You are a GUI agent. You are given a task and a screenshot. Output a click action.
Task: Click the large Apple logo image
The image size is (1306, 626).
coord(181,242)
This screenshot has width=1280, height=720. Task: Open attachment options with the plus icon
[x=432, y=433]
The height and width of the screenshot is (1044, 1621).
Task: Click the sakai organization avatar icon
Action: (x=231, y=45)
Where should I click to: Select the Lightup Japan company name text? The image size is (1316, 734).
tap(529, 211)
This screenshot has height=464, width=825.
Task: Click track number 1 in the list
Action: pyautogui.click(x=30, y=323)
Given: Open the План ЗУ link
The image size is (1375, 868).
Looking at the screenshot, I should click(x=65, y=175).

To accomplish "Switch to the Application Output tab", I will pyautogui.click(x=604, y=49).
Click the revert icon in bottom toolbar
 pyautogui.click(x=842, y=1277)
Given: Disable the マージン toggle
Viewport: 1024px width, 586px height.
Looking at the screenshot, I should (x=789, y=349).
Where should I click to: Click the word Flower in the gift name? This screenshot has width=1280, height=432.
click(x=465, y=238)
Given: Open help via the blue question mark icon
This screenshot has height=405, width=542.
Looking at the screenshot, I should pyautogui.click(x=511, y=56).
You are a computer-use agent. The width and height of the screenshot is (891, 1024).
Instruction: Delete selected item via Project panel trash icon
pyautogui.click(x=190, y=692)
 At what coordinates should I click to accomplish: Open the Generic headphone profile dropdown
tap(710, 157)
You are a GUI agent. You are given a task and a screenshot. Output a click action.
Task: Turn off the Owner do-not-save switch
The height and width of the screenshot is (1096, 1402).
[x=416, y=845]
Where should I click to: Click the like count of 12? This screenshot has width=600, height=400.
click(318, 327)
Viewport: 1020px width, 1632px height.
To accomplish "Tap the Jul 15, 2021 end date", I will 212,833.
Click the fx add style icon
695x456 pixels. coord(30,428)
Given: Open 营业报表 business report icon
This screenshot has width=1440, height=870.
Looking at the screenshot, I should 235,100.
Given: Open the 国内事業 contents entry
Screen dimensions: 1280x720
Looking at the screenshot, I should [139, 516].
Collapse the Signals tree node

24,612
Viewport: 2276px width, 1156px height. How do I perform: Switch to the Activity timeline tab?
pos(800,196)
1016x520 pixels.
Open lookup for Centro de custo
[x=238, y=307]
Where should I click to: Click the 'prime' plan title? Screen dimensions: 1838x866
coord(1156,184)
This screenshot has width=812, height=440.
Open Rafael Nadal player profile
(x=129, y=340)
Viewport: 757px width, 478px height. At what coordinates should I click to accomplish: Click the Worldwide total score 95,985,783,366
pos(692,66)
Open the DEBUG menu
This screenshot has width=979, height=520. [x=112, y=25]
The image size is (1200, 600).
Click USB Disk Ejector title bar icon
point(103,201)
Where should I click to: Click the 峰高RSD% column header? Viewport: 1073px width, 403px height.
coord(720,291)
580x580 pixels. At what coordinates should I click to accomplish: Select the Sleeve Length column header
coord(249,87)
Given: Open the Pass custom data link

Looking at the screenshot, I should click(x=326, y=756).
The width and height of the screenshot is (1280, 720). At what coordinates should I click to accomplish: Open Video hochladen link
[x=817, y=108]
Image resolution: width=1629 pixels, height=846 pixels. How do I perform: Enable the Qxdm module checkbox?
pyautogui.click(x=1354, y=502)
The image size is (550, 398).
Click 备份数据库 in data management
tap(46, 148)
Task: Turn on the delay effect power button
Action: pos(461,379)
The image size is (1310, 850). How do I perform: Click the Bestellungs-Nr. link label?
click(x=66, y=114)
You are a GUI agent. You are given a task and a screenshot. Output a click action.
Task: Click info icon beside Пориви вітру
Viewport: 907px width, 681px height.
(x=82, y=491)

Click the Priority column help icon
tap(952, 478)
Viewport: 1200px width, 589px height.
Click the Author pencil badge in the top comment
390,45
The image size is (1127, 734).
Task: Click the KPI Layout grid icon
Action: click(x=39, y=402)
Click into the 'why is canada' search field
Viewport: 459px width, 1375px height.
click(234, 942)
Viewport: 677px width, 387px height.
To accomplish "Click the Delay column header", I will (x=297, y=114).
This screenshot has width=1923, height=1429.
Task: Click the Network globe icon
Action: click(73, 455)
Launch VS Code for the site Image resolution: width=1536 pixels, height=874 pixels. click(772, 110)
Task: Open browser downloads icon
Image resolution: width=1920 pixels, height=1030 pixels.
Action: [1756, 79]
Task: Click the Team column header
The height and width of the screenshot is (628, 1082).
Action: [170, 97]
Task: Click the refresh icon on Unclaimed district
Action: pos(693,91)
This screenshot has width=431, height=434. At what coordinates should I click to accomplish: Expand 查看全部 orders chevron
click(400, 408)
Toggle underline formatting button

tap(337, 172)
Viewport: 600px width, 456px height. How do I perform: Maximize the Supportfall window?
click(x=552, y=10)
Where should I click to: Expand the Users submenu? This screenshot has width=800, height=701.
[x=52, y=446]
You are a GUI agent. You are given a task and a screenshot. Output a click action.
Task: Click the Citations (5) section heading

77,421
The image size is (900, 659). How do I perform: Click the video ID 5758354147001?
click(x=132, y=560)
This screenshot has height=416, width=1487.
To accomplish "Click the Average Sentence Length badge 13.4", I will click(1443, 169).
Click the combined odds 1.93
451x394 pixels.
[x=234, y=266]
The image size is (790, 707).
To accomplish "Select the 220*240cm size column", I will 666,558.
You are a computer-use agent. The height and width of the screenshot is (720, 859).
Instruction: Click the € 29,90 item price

---

Please transcribe the listing in its entirety, exactly.

You are a GUI agent. You are given a task and a screenshot. Output a click action.
Task: Click the large Apple logo image
The image size is (1306, 626).
coord(181,242)
This screenshot has width=1280, height=720. Task: Open attachment options with the plus icon
[x=432, y=433]
The height and width of the screenshot is (1044, 1621).
Task: Click the sakai organization avatar icon
Action: (x=231, y=45)
Where should I click to: Select the Lightup Japan company name text? The image size is (1316, 734).
tap(529, 211)
This screenshot has height=464, width=825.
Task: Click track number 1 in the list
Action: pyautogui.click(x=30, y=323)
Given: Open the План ЗУ link
The image size is (1375, 868).
Looking at the screenshot, I should click(x=65, y=175).

To accomplish "Switch to the Application Output tab", I will pyautogui.click(x=604, y=49).
Click the revert icon in bottom toolbar
 pyautogui.click(x=842, y=1277)
Given: Disable the マージン toggle
Viewport: 1024px width, 586px height.
Looking at the screenshot, I should (x=789, y=349).
Where should I click to: Click the word Flower in the gift name? This screenshot has width=1280, height=432.
click(x=465, y=238)
Given: Open help via the blue question mark icon
This screenshot has height=405, width=542.
Looking at the screenshot, I should pyautogui.click(x=511, y=56).
You are a computer-use agent. The width and height of the screenshot is (891, 1024).
Instruction: Delete selected item via Project panel trash icon
pyautogui.click(x=190, y=692)
 At what coordinates should I click to accomplish: Open the Generic headphone profile dropdown
tap(710, 157)
You are a GUI agent. You are given a task and a screenshot. Output a click action.
Task: Turn off the Owner do-not-save switch
The height and width of the screenshot is (1096, 1402).
[x=416, y=845]
Where should I click to: Click the like count of 12? This screenshot has width=600, height=400.
click(318, 327)
Viewport: 1020px width, 1632px height.
To accomplish "Tap the Jul 15, 2021 end date", I will 212,833.
Click the fx add style icon
695x456 pixels. coord(30,428)
Given: Open 营业报表 business report icon
This screenshot has width=1440, height=870.
Looking at the screenshot, I should 235,100.
Given: Open the 国内事業 contents entry
Screen dimensions: 1280x720
Looking at the screenshot, I should [139, 516].
Collapse the Signals tree node

24,612
Viewport: 2276px width, 1156px height. How do I perform: Switch to the Activity timeline tab?
pos(800,196)
1016x520 pixels.
Open lookup for Centro de custo
[x=238, y=307]
Where should I click to: Click the 'prime' plan title? Screen dimensions: 1838x866
coord(1156,184)
This screenshot has width=812, height=440.
Open Rafael Nadal player profile
(x=129, y=340)
Viewport: 757px width, 478px height. At what coordinates should I click to accomplish: Click the Worldwide total score 95,985,783,366
pos(692,66)
Open the DEBUG menu
This screenshot has width=979, height=520. [x=112, y=25]
The image size is (1200, 600).
Click USB Disk Ejector title bar icon
point(103,201)
Where should I click to: Click the 峰高RSD% column header? Viewport: 1073px width, 403px height.
coord(720,291)
580x580 pixels. At what coordinates should I click to accomplish: Select the Sleeve Length column header
coord(249,87)
Given: Open the Pass custom data link

Looking at the screenshot, I should click(x=326, y=756).
The width and height of the screenshot is (1280, 720). At what coordinates should I click to accomplish: Open Video hochladen link
[x=817, y=108]
Image resolution: width=1629 pixels, height=846 pixels. How do I perform: Enable the Qxdm module checkbox?
pyautogui.click(x=1354, y=502)
The image size is (550, 398).
Click 备份数据库 in data management
tap(46, 148)
Task: Turn on the delay effect power button
Action: pos(461,379)
The image size is (1310, 850). How do I perform: Click the Bestellungs-Nr. link label?
click(x=66, y=114)
You are a GUI agent. You are given a task and a screenshot. Output a click action.
Task: Click info icon beside Пориви вітру
Viewport: 907px width, 681px height.
(x=82, y=491)

Click the Priority column help icon
tap(952, 478)
Viewport: 1200px width, 589px height.
Click the Author pencil badge in the top comment
390,45
The image size is (1127, 734).
Task: Click the KPI Layout grid icon
Action: click(x=39, y=402)
Click into the 'why is canada' search field
Viewport: 459px width, 1375px height.
click(234, 942)
Viewport: 677px width, 387px height.
To accomplish "Click the Delay column header", I will (x=297, y=114).
This screenshot has width=1923, height=1429.
Task: Click the Network globe icon
Action: click(73, 455)
Launch VS Code for the site Image resolution: width=1536 pixels, height=874 pixels. click(772, 110)
Task: Open browser downloads icon
Image resolution: width=1920 pixels, height=1030 pixels.
Action: [1756, 79]
Task: Click the Team column header
The height and width of the screenshot is (628, 1082).
Action: [170, 97]
Task: Click the refresh icon on Unclaimed district
Action: pos(693,91)
This screenshot has width=431, height=434. At what coordinates should I click to accomplish: Expand 查看全部 orders chevron
click(400, 408)
Toggle underline formatting button

tap(337, 172)
Viewport: 600px width, 456px height. How do I perform: Maximize the Supportfall window?
click(x=552, y=10)
Where should I click to: Expand the Users submenu? This screenshot has width=800, height=701.
[x=52, y=446]
You are a GUI agent. You are given a task and a screenshot. Output a click action.
Task: Click the Citations (5) section heading

77,421
The image size is (900, 659). How do I perform: Click the video ID 5758354147001?
click(x=132, y=560)
This screenshot has height=416, width=1487.
To accomplish "Click the Average Sentence Length badge 13.4", I will click(1443, 169).
Click the combined odds 1.93
451x394 pixels.
[x=234, y=266]
The image size is (790, 707).
To accomplish "Select the 220*240cm size column", I will 666,558.
You are a computer-use agent. The height and width of the screenshot is (720, 859).
Instruction: Click the € 29,90 item price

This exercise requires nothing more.